## Task goal
Write out each line of the entries below that holds the word "Expand".

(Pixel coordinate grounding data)
>>
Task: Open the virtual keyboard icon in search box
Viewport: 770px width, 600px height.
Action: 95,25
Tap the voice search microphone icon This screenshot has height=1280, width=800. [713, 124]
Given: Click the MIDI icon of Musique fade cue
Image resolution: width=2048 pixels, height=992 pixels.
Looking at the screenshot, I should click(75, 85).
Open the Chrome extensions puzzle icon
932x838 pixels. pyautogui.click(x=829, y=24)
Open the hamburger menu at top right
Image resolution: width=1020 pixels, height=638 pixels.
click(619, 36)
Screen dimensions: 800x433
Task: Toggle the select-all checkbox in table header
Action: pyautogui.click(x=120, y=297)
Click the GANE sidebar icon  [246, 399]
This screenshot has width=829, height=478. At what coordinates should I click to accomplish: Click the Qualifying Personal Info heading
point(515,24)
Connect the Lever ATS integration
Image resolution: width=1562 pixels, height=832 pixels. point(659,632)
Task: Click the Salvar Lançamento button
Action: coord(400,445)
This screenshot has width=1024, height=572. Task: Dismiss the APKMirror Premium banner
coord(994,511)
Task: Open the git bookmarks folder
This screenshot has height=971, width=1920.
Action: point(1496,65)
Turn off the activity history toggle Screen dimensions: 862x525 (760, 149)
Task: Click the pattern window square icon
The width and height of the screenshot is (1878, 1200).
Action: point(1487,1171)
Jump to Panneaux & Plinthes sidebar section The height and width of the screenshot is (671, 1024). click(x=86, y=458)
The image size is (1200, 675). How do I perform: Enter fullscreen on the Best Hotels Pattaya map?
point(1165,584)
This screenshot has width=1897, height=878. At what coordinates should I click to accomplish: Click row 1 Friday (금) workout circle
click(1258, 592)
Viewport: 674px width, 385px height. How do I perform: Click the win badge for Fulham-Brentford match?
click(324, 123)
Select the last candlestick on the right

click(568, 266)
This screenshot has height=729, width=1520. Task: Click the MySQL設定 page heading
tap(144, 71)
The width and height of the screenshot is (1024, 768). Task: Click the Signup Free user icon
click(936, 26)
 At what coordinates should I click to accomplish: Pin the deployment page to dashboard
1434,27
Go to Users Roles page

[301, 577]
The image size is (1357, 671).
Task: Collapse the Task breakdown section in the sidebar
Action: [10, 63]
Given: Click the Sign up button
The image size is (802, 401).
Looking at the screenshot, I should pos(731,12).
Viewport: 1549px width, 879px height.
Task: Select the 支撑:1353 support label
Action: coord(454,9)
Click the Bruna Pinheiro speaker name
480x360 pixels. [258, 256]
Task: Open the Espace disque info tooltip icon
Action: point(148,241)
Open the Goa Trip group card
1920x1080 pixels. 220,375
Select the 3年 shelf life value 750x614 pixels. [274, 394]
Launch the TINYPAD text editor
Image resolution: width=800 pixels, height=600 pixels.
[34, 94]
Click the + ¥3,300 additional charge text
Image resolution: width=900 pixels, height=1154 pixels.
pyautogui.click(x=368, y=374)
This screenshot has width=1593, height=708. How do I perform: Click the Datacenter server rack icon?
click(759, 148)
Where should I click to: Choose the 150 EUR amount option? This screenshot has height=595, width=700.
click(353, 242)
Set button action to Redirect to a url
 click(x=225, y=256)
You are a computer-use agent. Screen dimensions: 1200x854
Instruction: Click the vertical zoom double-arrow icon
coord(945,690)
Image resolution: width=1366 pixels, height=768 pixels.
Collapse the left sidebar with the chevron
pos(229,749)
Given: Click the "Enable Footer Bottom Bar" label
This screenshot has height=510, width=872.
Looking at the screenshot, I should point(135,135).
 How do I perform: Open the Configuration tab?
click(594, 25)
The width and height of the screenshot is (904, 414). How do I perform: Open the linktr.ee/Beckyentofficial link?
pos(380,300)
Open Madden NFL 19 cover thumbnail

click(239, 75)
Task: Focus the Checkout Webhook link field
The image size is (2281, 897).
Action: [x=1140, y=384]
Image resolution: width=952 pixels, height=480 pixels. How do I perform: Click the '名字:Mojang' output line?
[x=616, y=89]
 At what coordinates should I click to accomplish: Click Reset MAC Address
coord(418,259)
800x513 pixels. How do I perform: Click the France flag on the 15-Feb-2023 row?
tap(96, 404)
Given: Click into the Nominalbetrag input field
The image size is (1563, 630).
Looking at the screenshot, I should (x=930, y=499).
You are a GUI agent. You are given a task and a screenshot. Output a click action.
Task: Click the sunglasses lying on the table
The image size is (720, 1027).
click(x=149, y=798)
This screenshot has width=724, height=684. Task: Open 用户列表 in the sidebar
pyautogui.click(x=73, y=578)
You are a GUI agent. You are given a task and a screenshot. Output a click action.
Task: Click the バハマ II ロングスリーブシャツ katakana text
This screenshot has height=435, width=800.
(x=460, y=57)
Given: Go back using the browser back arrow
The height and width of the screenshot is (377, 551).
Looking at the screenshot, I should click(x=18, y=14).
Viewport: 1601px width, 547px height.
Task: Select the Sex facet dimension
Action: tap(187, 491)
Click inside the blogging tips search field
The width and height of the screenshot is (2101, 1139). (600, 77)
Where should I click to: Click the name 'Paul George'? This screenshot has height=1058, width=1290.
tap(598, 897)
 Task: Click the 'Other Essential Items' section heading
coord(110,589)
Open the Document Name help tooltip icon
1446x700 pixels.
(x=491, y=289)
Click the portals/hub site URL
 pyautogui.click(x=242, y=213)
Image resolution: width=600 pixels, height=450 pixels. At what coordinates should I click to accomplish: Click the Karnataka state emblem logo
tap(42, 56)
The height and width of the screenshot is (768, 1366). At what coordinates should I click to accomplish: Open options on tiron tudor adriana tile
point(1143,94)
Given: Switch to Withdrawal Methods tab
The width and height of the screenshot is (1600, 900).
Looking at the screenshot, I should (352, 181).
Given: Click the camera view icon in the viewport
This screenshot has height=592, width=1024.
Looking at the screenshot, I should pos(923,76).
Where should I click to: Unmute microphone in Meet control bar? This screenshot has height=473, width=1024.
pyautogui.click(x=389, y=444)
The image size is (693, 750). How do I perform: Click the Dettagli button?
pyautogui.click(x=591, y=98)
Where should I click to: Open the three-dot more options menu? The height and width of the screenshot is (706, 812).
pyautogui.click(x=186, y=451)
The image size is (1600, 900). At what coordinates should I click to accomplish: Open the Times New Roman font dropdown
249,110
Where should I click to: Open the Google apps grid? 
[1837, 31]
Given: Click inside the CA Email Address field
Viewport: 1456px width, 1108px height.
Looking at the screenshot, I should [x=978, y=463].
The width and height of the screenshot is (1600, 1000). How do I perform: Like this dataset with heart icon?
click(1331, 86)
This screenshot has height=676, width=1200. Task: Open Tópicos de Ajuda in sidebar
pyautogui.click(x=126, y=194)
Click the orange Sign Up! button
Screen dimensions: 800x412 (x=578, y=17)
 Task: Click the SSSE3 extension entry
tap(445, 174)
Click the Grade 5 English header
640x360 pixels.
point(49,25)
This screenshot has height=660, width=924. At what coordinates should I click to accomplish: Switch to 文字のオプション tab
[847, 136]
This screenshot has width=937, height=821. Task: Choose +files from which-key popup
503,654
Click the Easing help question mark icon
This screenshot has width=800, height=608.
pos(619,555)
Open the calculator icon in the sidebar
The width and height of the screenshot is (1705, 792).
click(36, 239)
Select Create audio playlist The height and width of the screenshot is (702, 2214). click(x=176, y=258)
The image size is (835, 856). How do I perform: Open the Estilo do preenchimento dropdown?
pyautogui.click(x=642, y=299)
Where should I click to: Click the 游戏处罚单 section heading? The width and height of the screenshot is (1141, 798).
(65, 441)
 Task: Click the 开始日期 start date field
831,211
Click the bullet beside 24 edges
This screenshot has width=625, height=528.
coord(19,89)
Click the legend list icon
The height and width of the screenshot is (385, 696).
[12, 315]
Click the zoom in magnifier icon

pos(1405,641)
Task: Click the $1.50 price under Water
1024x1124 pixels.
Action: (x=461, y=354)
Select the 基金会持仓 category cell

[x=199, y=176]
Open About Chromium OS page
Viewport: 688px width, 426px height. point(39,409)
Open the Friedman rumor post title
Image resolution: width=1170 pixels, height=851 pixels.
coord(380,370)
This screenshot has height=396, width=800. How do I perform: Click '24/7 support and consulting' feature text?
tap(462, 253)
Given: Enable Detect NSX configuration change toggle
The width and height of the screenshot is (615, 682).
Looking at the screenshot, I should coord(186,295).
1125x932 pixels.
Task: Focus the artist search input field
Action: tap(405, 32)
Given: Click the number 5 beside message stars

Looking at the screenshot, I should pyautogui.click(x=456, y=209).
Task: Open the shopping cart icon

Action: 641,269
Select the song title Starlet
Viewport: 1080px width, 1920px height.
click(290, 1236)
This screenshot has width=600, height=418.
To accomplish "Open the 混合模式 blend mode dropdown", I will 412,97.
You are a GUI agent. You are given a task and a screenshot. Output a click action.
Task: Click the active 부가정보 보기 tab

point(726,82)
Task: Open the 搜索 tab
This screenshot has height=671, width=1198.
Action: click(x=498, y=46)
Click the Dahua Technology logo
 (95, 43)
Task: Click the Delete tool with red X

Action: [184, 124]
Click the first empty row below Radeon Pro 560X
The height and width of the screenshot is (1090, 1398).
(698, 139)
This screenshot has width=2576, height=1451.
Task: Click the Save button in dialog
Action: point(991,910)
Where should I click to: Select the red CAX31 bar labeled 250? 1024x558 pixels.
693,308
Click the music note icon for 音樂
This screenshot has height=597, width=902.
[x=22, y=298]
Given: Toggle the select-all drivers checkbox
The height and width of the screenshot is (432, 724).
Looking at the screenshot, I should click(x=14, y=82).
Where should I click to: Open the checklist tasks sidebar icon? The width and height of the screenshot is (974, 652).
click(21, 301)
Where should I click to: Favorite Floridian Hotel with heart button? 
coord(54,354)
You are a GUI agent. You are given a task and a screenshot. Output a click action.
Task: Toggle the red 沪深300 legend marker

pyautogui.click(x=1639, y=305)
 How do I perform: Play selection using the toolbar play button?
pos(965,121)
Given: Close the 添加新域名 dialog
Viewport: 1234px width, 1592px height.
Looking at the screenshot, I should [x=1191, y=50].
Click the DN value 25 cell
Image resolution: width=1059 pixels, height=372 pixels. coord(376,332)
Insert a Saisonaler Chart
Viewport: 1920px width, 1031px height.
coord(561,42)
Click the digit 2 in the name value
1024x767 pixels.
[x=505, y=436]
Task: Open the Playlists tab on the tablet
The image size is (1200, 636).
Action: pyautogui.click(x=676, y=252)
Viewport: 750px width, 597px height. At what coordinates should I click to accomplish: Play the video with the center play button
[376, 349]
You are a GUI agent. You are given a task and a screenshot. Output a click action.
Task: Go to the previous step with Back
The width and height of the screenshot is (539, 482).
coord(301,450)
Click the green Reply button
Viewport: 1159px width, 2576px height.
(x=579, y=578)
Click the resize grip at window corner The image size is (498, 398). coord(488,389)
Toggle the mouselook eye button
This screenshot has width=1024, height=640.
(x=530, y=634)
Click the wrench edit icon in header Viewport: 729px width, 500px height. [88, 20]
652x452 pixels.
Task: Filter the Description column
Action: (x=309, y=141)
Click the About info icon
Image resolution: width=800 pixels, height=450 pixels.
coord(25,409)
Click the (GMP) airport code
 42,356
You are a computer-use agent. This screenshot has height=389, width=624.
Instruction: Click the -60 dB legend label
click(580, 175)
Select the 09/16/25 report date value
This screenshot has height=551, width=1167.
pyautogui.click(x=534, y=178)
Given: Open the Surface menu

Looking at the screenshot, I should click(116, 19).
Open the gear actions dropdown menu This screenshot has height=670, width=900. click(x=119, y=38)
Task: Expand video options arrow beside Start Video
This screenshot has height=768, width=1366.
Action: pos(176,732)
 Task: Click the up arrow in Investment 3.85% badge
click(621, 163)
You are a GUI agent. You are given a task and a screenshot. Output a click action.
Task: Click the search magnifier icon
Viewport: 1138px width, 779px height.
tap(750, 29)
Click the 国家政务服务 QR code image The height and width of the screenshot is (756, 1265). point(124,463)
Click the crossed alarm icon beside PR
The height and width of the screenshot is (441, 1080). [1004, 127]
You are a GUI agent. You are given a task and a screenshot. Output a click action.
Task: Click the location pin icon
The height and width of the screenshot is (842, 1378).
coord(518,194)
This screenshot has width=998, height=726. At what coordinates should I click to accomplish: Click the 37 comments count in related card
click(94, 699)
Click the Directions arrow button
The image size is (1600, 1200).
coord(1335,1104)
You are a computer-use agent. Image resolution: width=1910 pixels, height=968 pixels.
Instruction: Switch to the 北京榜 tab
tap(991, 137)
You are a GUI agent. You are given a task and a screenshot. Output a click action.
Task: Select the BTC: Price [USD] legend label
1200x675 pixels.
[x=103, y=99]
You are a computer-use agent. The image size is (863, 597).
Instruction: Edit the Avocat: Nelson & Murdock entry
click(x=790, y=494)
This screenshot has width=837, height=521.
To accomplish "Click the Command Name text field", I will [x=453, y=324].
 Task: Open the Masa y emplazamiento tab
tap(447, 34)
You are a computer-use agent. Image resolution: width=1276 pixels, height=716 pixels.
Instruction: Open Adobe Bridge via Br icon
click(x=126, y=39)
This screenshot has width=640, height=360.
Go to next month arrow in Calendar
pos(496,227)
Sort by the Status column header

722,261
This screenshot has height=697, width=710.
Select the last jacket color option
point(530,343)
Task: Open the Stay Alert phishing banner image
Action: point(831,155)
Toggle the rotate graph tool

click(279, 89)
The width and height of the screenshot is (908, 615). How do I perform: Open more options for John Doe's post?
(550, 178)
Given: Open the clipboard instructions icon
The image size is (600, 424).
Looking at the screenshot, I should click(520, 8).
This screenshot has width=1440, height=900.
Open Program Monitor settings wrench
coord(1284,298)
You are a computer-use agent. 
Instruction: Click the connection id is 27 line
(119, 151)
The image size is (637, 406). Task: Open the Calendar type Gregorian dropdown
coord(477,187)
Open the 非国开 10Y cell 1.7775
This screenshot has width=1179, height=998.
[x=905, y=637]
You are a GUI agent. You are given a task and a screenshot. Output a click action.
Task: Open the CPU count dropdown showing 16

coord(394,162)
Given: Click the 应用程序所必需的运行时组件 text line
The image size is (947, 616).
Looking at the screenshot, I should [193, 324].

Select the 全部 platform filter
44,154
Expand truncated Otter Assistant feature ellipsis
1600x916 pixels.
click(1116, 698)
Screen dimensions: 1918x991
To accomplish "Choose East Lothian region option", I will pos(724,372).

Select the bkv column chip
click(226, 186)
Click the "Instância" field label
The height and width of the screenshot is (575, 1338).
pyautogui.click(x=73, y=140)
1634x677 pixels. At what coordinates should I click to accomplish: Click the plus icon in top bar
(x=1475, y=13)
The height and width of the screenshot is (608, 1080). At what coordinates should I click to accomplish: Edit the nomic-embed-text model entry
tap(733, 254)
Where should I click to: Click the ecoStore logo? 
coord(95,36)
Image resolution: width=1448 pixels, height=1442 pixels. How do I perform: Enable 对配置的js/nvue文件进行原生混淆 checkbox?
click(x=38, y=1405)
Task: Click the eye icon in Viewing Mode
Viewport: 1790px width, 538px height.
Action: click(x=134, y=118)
<<
## Your solution
Task: Expand video options arrow beside Start Video
Expand truncated Otter Assistant feature ellipsis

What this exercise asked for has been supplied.